用于小鼠诱导多能干细胞的逆转录病毒的制备及感染
实验概要
用于小鼠诱导多能干细胞的逆转录病毒的制备及感染
主要试剂
0.05%Trypsin、Polybrene、细胞基础培养液、DPBS、冻存液、Lipo LTX、Opti-MEM、Plat-E培养液、0.1%明胶
主要设备
35 mm、60 mm、100 mm培养皿;1.5 mL、15 mL、50 mL离心管;0.45 µm滤器、超滤管
实验材料
Plat-E细胞:Plat-E是非常重要的逆转录病毒包装细胞系(Ecotropic),全称是Platinum-E,来源于人胚肾(Human
Embryonic Kidney,
HEK)293细胞系。主要用于快速、短暂地产生高滴度逆转录病毒,同时也能用于稳定地产生逆转录病毒。由Plat-E包装细胞系产生的病毒表达一种单嗜性的被膜,只能感染小鼠和大鼠细胞,因而安全性较高。
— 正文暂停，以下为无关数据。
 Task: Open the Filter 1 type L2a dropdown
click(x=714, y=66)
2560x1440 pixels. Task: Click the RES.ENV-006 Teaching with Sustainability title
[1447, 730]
质粒:pMX-SOX2、pMX-OCT4、pMX-KLF4、pMX-C-MYC和pMX-GFP。这些质粒来源于addgene公司,质粒的详细信息可从公司网站获得。质粒扩增和提取的具体原理和步骤可见《分子克隆实验指南》。
MEF细胞:MEF的原代培养、传代、冻存及复苏
实验步骤
(1)Plat-E细胞的培养
①在1个100 mm培养皿上铺3 mL0.1%的明胶。
!注意:Plat-E细胞贴壁效果较差,需要用明胶铺皿。
② 0.5~1 h后,准备复苏Plat-E细胞,事先在15 mL离心管中加入5 mL的复苏液(即细胞基础培养液)。
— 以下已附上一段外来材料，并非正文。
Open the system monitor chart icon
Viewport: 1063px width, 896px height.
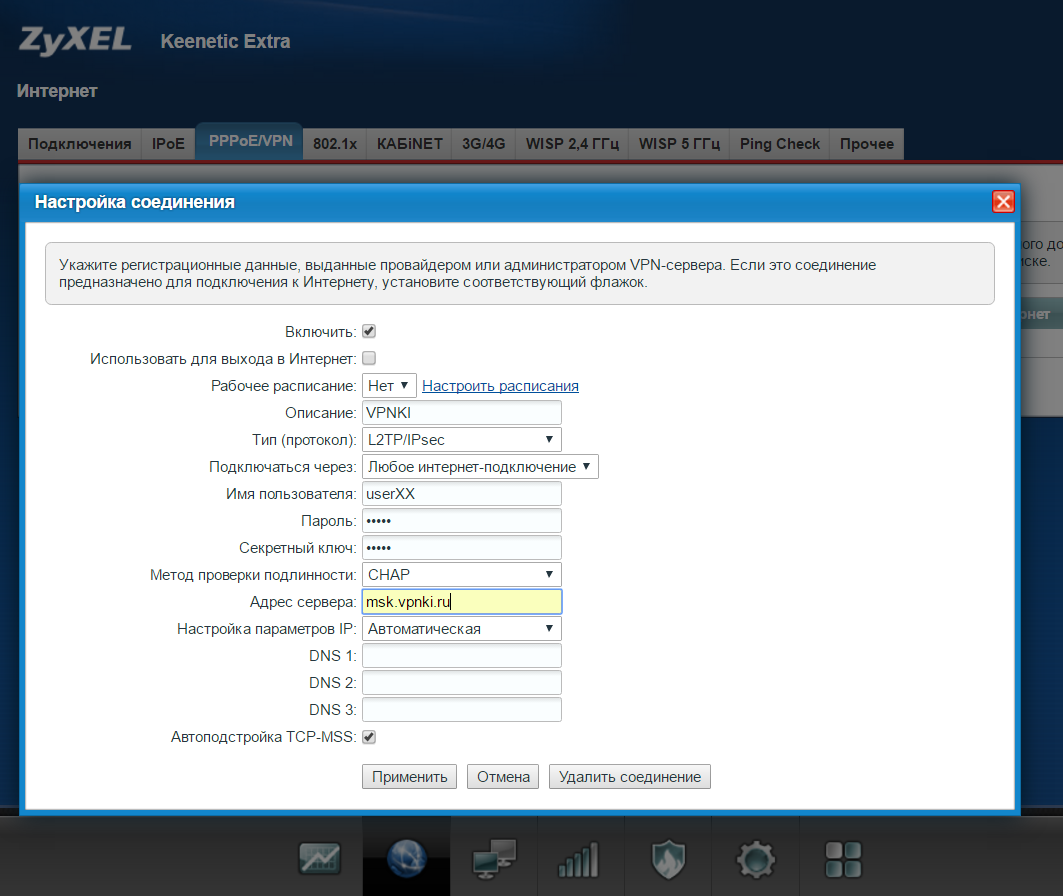tap(320, 857)
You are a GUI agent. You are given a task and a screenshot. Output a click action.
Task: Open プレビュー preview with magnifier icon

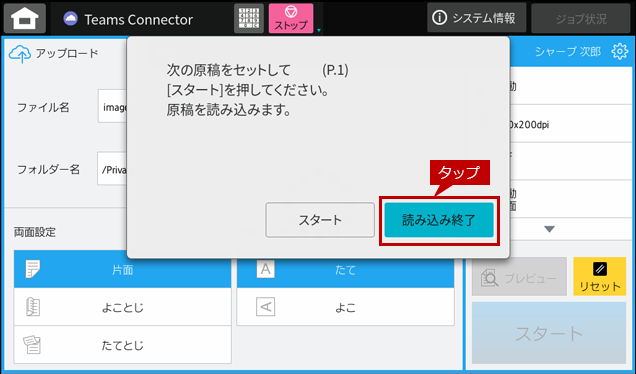[519, 277]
③从液氮罐中取出1管Plat-E细胞,放到37℃水浴中迅速融化,将细胞逐滴加到事先准备好的复苏液中,室温1000 r/min离心5 min。
④弃上清,将离心下来的细胞用Plat-E细胞培养液重悬,接种到吸弃明胶的100 mm培养皿上。
!注意:明胶需要铺30 min以上,以保证Plat-E的贴壁效果,吸弃明胶之后需要用DPBS冲洗一遍培养皿。
⑤细胞接种后2天,当Plat-E细胞融合度达到90%之后,将细胞以1∶4的比例传代:首先吸弃培养液,DPBS轻轻洗一遍细胞;加入0.05%Trypsin消化1 min,用细胞基础培养液终止消化;将细胞悬液转移到15 mL离心管中,室温1000 r/min离心5 min;吸弃上清,将离心下来的细胞用Plat-E培养液重悬,然后接种到新的铺有明胶的培养皿中。
!注意:由于Plat-E细胞贴壁不牢,DPBS冲洗的时候不要太用力。
(2)逆转录病毒包装
①当Plat-E细胞长满培养皿之后,将细胞用0.05%Trypsin消化1 min,用细胞基础培养液终止Trypsin消化,将细胞悬液转移到15 mL离心管中,室温1000 r/min离心5 min,弃上清,用Plat-E培养液重悬细胞,用细胞计数板计数,将细胞接种到5个铺有0.1%明胶的100 mm培养皿上,每个培养皿上细胞接种的量是3×106。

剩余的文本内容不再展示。